Shaheen, Rubio Welcome Decision by TSP Board to Halt Transfer of Federal Retirement Savings to China
Washington, D.C. — U.S. Senators Jeanne Shaheen (D-NH) and Marco Rubio (R-FL) welcomed the announcement by the Federal Retirement Thrift Investment Board (FRTIB) that it would halt its short-sighted decision to invest billions of dollars from the Thrift Savings Plan (TSP) — the retirement assets of federal government employees, including members of the U.S. Armed Forces — in opaque Chinese firms engaged in human rights abuses and a wide range of military-related activities.
“This is absolutely the right call,” Shaheen said. “It’s reckless to prop up companies that threaten U.S. interests and values, and it would be particularly egregious to do so with the hard-earned savings of federal workers, including our military and civilian workforce.

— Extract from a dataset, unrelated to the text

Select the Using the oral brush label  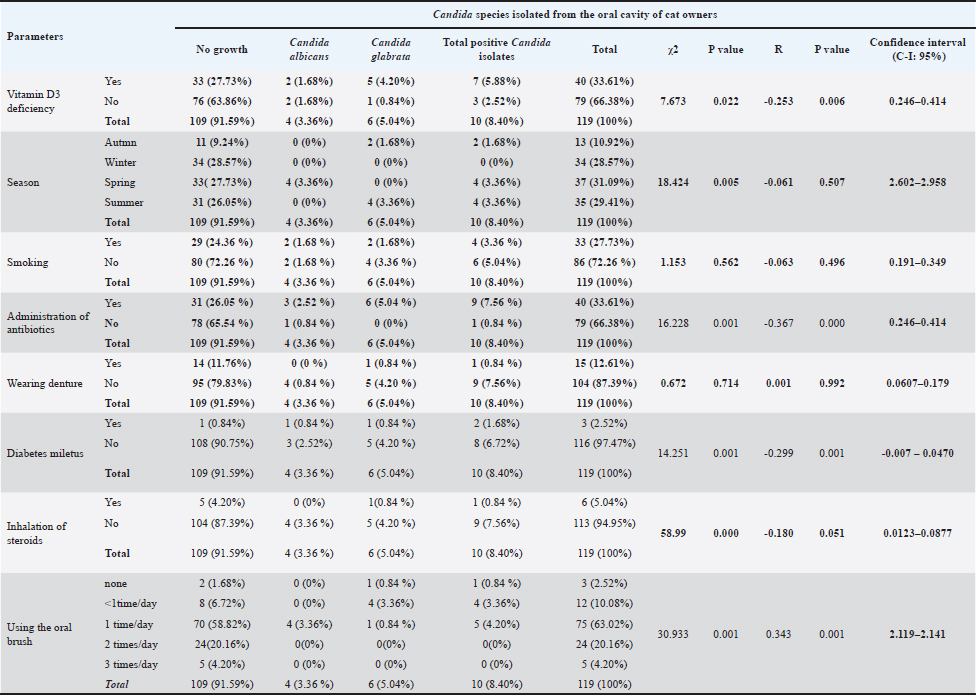coord(36,634)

I’m pleased that the President heeded our bipartisan call yesterday and that the Board has followed suit to put a stop to this. Today’s reversal sends a clear message to China that there are consequences for its malign behavior.”

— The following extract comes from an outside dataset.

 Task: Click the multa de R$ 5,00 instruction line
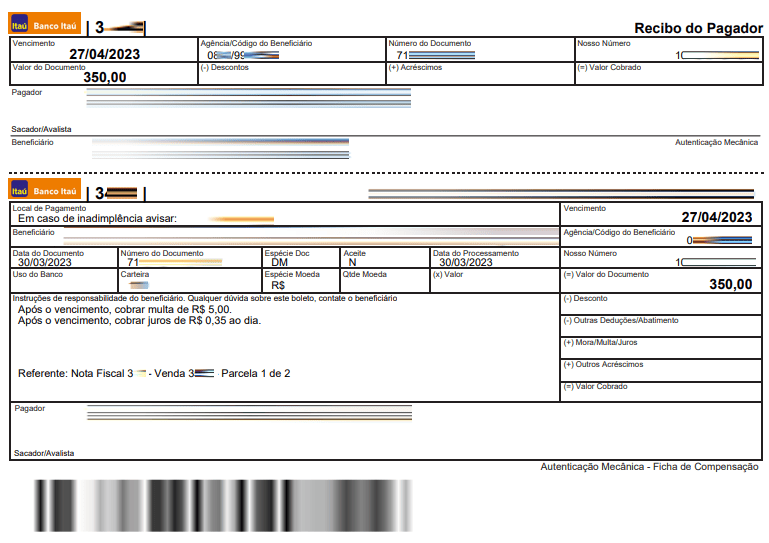[125, 310]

“While it should never have taken the FRTIB this long to reverse their misguided, deeply flawed decision to invest federal retirement savings in opaque Chinese firms engaged in human rights abuses and a wide range of military-related activities, I appreciate the Board halting this action,” Rubio said. “There remains strong bipartisan, bicameral opposition in Congress to this decision, and I will continue to work with my colleagues to pass legislation that would ban the Board from moving forward with this type of action in the future.”

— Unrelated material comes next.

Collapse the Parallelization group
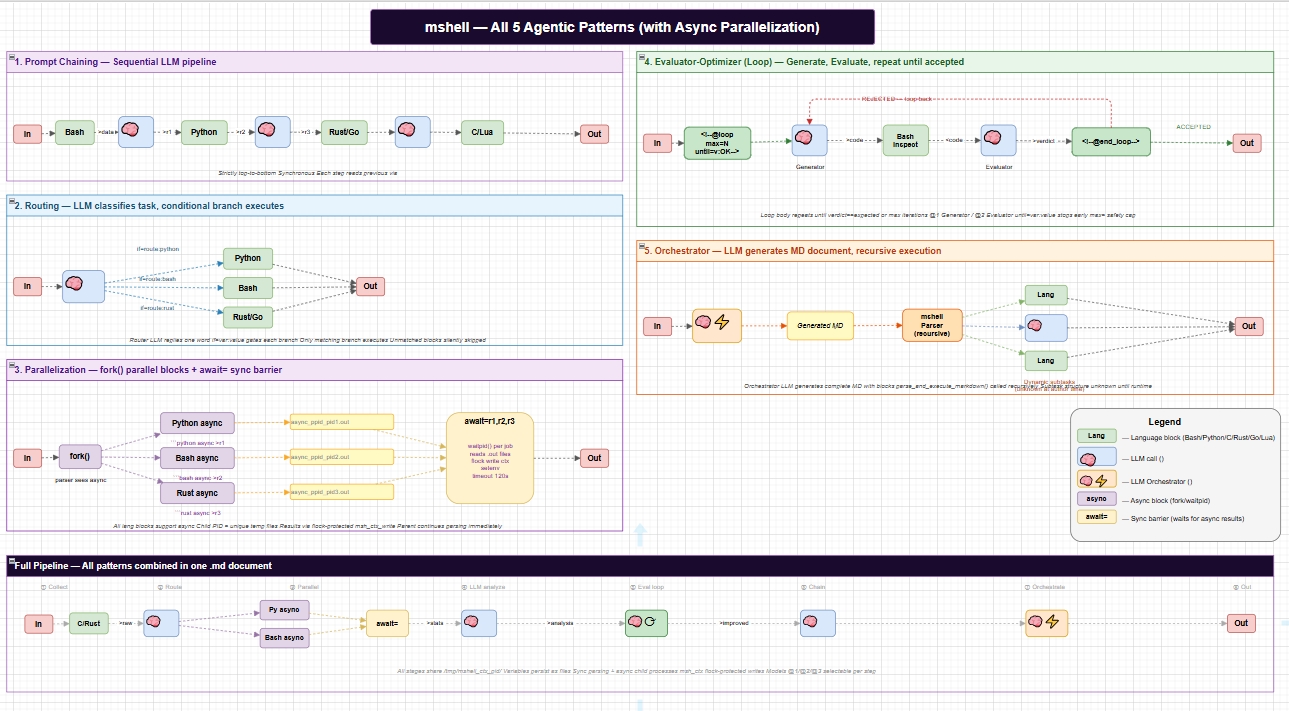The width and height of the screenshot is (1289, 711). click(13, 365)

Last year, Shaheen and Rubio urged the FRTIB to reverse the decision. Shaheen and Rubio also led a group of lawmakers in introducing the bipartisan, bicameral Taxpayers and Savers Protection (TSP) Act, which would prevent the FRTIB from steering federal retirement savings to China. Specifically, the FRTIB plans to shift the TSP’s International Fund Index to the MSCI All Country World ex-U.S. Investable Market Index that includes Chinese companies under U.S. sanctions and U.S. export bans.
The FRTIB currently plans to begin investing the retirement assets later this year. The move would also place federal savers and their beneficiaries at risk by directing their savings into Chinese firms that fail to live up to the accounting and financial disclosure levels that are standard in developed markets.